The rationale that no one dares to speak of now seems to be fear, fear of the mostly black and Hispanic underclass by the mostly white middle and upper classes. We need guns to protect ourselves from the criminals sneaking into our gated communities trying to steal our possessions and raping our women.  But not just any gun; not a single action revolver to fend off a potential mugger or rapist in the supermarket parking lot but semi-automatic assault rifles and AK-47 machine guns. The United States must be the only country in the world where you can legally prepare for armed rebellion. The FBI may eventually wise up and start to monitor your activities but depending on what state you reside in can't stop you from stockpiling weapons. David Kureish, the wacko of Waco, and his flock of armed-to-teeth fundamentalist would be apocalypticos are still a fresh memory.

Of course guns don't kill people, people kill people. True but guns sure help, don't they, especially if you can shoot 30, 40 rounds before having to reload. A gun is murderous physics. It can obliterate the distance between the perpetrator and his victim and transform an insignificant physical action, the squeezing of the trigger, into great violent energy. Try killing 32 people with a knife, or a machete or a nail-studded baseball bat in a span of few minutes. Imagine the mad-as-hell postal worker or disgruntled anti-social student chasing their victims around the post office or the classroom trying to nail them with a samurai sword. Chances are they will be rushed and overpowered by the crowd if not trampled to death. The plain fact is that a gun in a man's hand, transforms the geek into a cool avenger, the enraged driver stuck in the traffic into Dirty Harry, and the slightly built postal worker into god's vengeance. Gun is the great leveler.

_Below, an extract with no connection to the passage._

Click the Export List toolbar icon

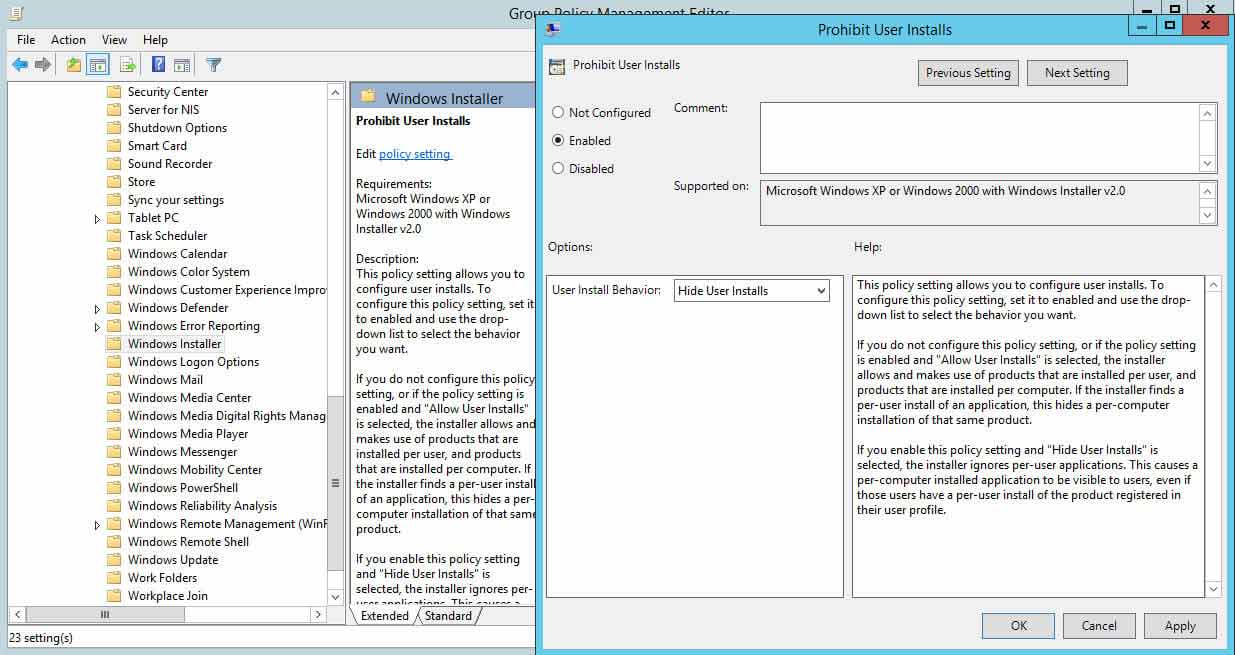(127, 65)
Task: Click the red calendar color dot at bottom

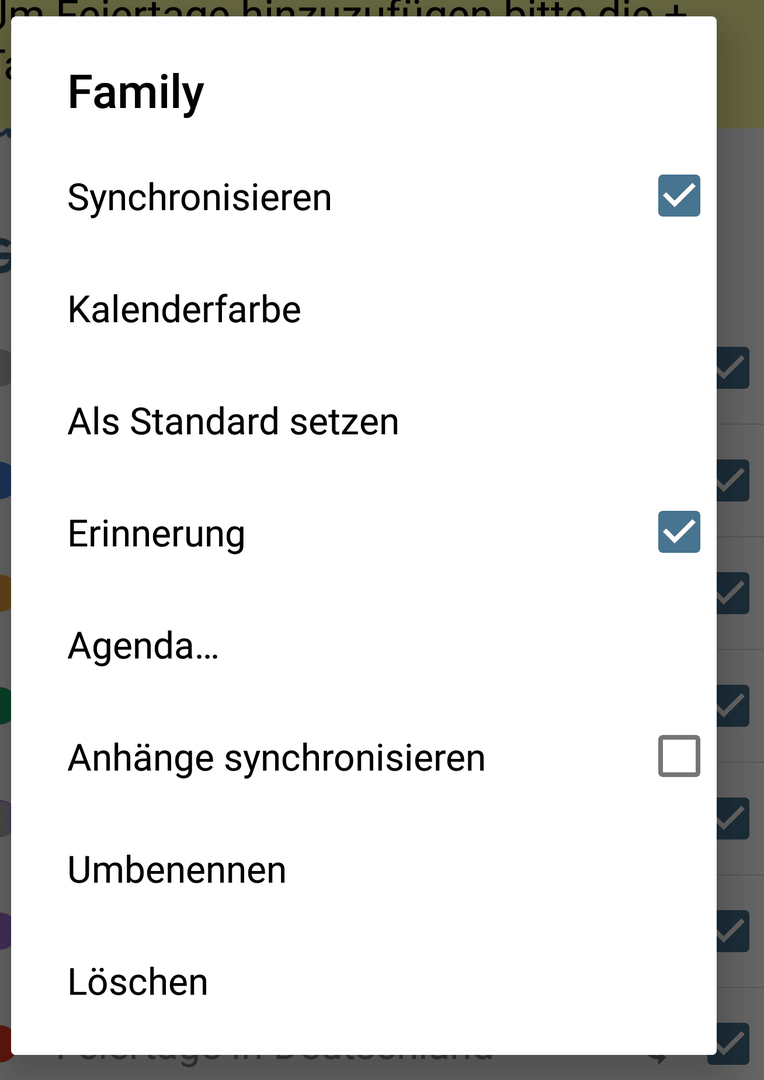Action: pyautogui.click(x=5, y=1044)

100 years ago when the muckraking novelist, Upton Sinclair in his book The Jungle exposed the appalling working and sanitary conditions in Chicago's slaughterhouses, the ensuing national outrage brought about sweeping reforms in labour laws and food manufacturing industry. You'd think an event of Virginia Tech's shooting's magnitude (Cho's death tally equals almost half of shooting deaths in New York City in the first quarter of the year) would bring about a national psychological crisis and ignite a profound dialogue free of clichés and hypocrisies. So far that hasn't happened. There is talk of new legislation limiting sale of guns to those suffering from mental problems (common sense, wouldn't you thing?) but it appears to be more election year posturing than real political will. The gun culture is too deeply ingrained in American psyche and the gun industry, taking any curtailment of gun ownership as an existential threat, will fight meaningful legislation tooth and nail. With fierce competition from the War on Terror and Iraq and the Basketball play-offs and custody battle over Anna Nichole Smith's baby and the new episodes of Dancing with the Stars, the Virginia Tech shooting story is fast losing its currency.   In a couple of weeks it'll be old news.